## What to do
The records sit below this line. Repeat all of them exactly.
··········
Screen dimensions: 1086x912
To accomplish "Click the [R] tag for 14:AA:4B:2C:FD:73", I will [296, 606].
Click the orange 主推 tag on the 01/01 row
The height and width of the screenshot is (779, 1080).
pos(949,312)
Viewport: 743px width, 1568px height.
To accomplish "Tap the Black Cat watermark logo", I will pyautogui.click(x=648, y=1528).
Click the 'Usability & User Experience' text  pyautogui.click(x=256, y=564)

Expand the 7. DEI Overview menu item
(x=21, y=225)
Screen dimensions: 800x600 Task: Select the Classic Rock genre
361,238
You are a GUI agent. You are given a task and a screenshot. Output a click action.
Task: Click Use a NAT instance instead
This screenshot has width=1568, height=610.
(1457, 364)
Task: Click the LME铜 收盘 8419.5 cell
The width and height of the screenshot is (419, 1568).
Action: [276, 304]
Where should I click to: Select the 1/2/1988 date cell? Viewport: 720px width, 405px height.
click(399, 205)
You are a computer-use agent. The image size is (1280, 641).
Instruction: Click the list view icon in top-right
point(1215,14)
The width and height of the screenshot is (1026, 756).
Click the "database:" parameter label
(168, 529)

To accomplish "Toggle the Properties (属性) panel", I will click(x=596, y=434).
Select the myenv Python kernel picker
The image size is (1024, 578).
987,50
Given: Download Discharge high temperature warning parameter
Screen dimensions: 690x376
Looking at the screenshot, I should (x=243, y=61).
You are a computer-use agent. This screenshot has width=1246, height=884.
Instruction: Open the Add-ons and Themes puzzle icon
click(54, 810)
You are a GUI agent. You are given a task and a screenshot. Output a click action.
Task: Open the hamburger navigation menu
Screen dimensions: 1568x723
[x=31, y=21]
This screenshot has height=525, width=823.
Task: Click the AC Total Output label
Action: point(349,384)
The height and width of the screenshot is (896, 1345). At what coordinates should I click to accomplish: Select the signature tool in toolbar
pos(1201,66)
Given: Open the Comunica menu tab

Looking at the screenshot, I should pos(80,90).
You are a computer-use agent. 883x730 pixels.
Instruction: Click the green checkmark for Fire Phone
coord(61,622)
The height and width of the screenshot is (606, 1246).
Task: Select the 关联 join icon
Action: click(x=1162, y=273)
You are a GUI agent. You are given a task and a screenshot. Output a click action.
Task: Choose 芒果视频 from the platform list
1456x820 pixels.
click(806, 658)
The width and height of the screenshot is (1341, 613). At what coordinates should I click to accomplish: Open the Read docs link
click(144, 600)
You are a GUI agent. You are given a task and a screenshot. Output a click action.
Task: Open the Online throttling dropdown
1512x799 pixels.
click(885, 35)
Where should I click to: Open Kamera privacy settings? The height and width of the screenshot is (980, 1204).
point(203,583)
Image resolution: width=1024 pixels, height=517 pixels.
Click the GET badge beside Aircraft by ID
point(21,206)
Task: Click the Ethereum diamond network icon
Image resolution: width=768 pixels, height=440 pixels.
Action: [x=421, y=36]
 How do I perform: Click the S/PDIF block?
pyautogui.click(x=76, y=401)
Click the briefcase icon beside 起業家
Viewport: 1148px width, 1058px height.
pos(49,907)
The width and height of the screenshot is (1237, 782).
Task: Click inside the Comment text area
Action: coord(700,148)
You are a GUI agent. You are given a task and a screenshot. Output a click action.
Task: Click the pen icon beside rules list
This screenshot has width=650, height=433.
··········
## Solved exercise
Screen dimensions: 1086x912
To accomplish "Click the [R] tag for 14:AA:4B:2C:FD:73", I will [296, 606].
Click the orange 主推 tag on the 01/01 row
The height and width of the screenshot is (779, 1080).
pos(949,312)
Viewport: 743px width, 1568px height.
To accomplish "Tap the Black Cat watermark logo", I will pyautogui.click(x=648, y=1528).
Click the 'Usability & User Experience' text  pyautogui.click(x=256, y=564)

Expand the 7. DEI Overview menu item
(x=21, y=225)
Screen dimensions: 800x600 Task: Select the Classic Rock genre
361,238
You are a GUI agent. You are given a task and a screenshot. Output a click action.
Task: Click Use a NAT instance instead
This screenshot has width=1568, height=610.
(1457, 364)
Task: Click the LME铜 收盘 8419.5 cell
The width and height of the screenshot is (419, 1568).
Action: [276, 304]
Where should I click to: Select the 1/2/1988 date cell? Viewport: 720px width, 405px height.
click(399, 205)
You are a computer-use agent. The image size is (1280, 641).
Instruction: Click the list view icon in top-right
point(1215,14)
The width and height of the screenshot is (1026, 756).
Click the "database:" parameter label
(168, 529)

To accomplish "Toggle the Properties (属性) panel", I will click(x=596, y=434).
Select the myenv Python kernel picker
The image size is (1024, 578).
987,50
Given: Download Discharge high temperature warning parameter
Screen dimensions: 690x376
Looking at the screenshot, I should (x=243, y=61).
You are a computer-use agent. This screenshot has width=1246, height=884.
Instruction: Open the Add-ons and Themes puzzle icon
click(54, 810)
You are a GUI agent. You are given a task and a screenshot. Output a click action.
Task: Open the hamburger navigation menu
Screen dimensions: 1568x723
[x=31, y=21]
This screenshot has height=525, width=823.
Task: Click the AC Total Output label
Action: point(349,384)
The height and width of the screenshot is (896, 1345). At what coordinates should I click to accomplish: Select the signature tool in toolbar
pos(1201,66)
Given: Open the Comunica menu tab

Looking at the screenshot, I should pos(80,90).
You are a computer-use agent. 883x730 pixels.
Instruction: Click the green checkmark for Fire Phone
coord(61,622)
The height and width of the screenshot is (606, 1246).
Task: Select the 关联 join icon
Action: click(x=1162, y=273)
You are a GUI agent. You are given a task and a screenshot. Output a click action.
Task: Choose 芒果视频 from the platform list
1456x820 pixels.
click(806, 658)
The width and height of the screenshot is (1341, 613). At what coordinates should I click to accomplish: Open the Read docs link
click(144, 600)
You are a GUI agent. You are given a task and a screenshot. Output a click action.
Task: Open the Online throttling dropdown
1512x799 pixels.
click(885, 35)
Where should I click to: Open Kamera privacy settings? The height and width of the screenshot is (980, 1204).
point(203,583)
Image resolution: width=1024 pixels, height=517 pixels.
Click the GET badge beside Aircraft by ID
point(21,206)
Task: Click the Ethereum diamond network icon
Image resolution: width=768 pixels, height=440 pixels.
Action: [x=421, y=36]
 How do I perform: Click the S/PDIF block?
pyautogui.click(x=76, y=401)
Click the briefcase icon beside 起業家
Viewport: 1148px width, 1058px height.
pos(49,907)
The width and height of the screenshot is (1237, 782).
Task: Click inside the Comment text area
Action: coord(700,148)
You are a GUI agent. You are given a task and a screenshot. Output a click action.
Task: Click the pen icon beside rules list
This screenshot has width=650, height=433.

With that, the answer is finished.